Uma caixa de lápis de cor. Arrumada à pressa. Falta pelo menos um. Tens dois vermelhos, mas nenhum verde. Que podes fazer? Acontece. As crianças arrumaram-na à pressa, enquanto a mãe, que voltava das compras, abria a porta da entrada. Nada mais. Acontece. Que fazer?

Podes levar uma vida sensata. Seguir o caminho já trilhado. Ou podes fazer o que te der na real gana.
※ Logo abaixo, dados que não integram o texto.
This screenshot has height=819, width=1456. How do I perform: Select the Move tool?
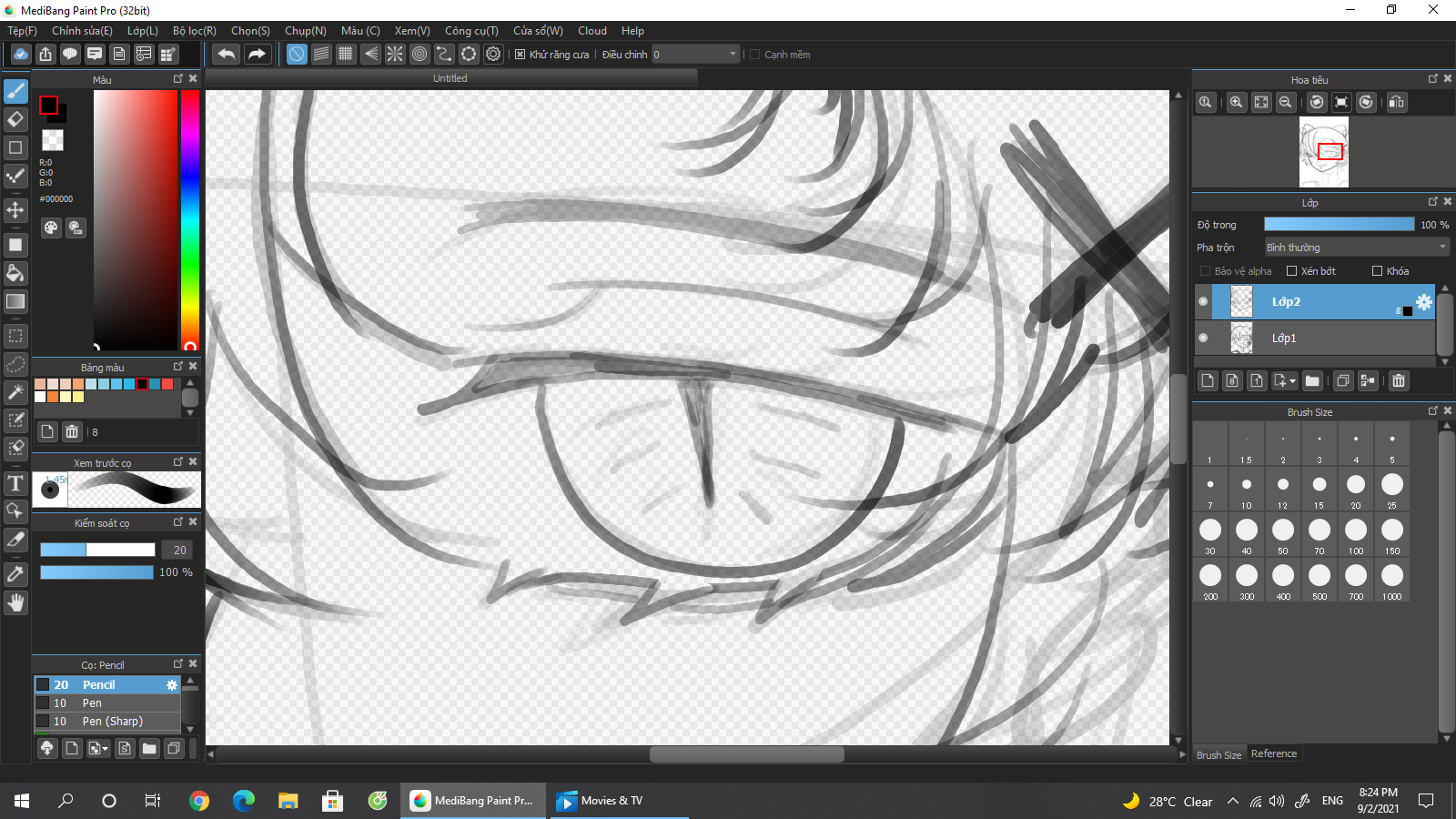coord(15,210)
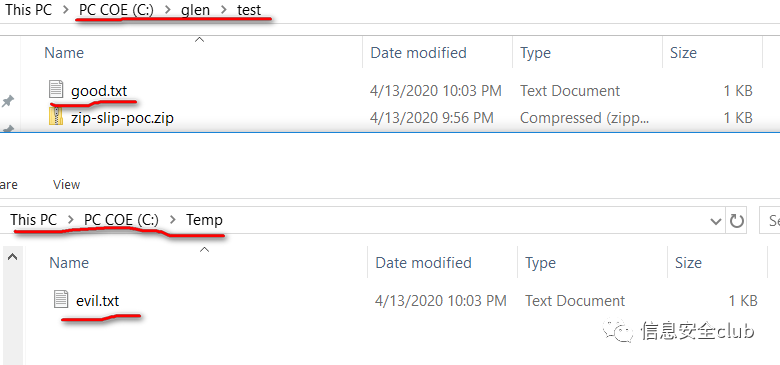Select the good.txt file icon
The height and width of the screenshot is (365, 780).
pos(56,90)
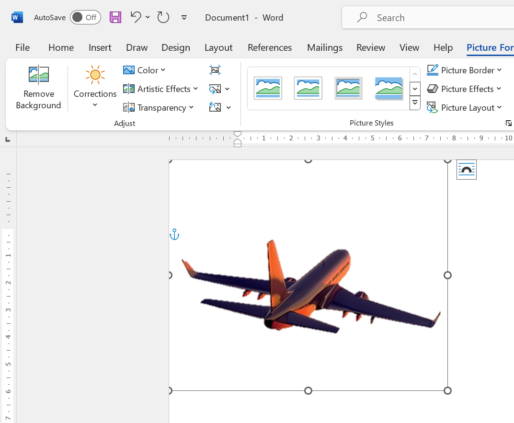Open the Corrections sun icon menu
This screenshot has height=423, width=514.
pyautogui.click(x=95, y=74)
As consequências são de fato muito limitadas. Corres apenas o risco de te sentires feliz ou infeliz. E isso pode parecer uma grande coisa. É certamente uma grande coisa quando estamos infelizes, mas é apenas um estado transitório. Nada é definitivo e tudo é demasiado pequeno para que tenha importância. É claro que a vida é só uma, e que há certas coisas que não podem ser desfeitas. Mas também é certo que não podes desfazer o que não fizeste.

No amor as pessoas deviam falar menos. É impossível dizer sempre as palavras certas. Portanto é líquido que haveremos de dizer algo de errado. Talvez não adiante de nada. Tal contenção é um requintado processo de tortura; o amor é, por natureza, apenas transitório. 

A caixa de lápis. Podes ver, partilhar e usar. Mas no fim do dia, tudo o que tens, são os teus lápis. Infelizmente não haverá mais nenhuma confusão na altura de os arrumar. Os que tinhas, são os que tens. Cada vez mais curtos.

A polifonia é constante e garantida. Várias vozes se agitam, mas há uma que se cala. Essa é a minha voz. A única que guarda silêncio. Protege um tesouro. De nada serve, mas é um tesouro. É esse o tesouro que partilhamos, em silêncio, quando amamos. Não amar é tão difícil como guardar um segredo. Acabamos sempre por o revelar a alguém, pois é esse o seu propósito.

O lápis perdido sou eu. A voz que se cala sou eu. A falta que se destapa. O brando silêncio em que amo.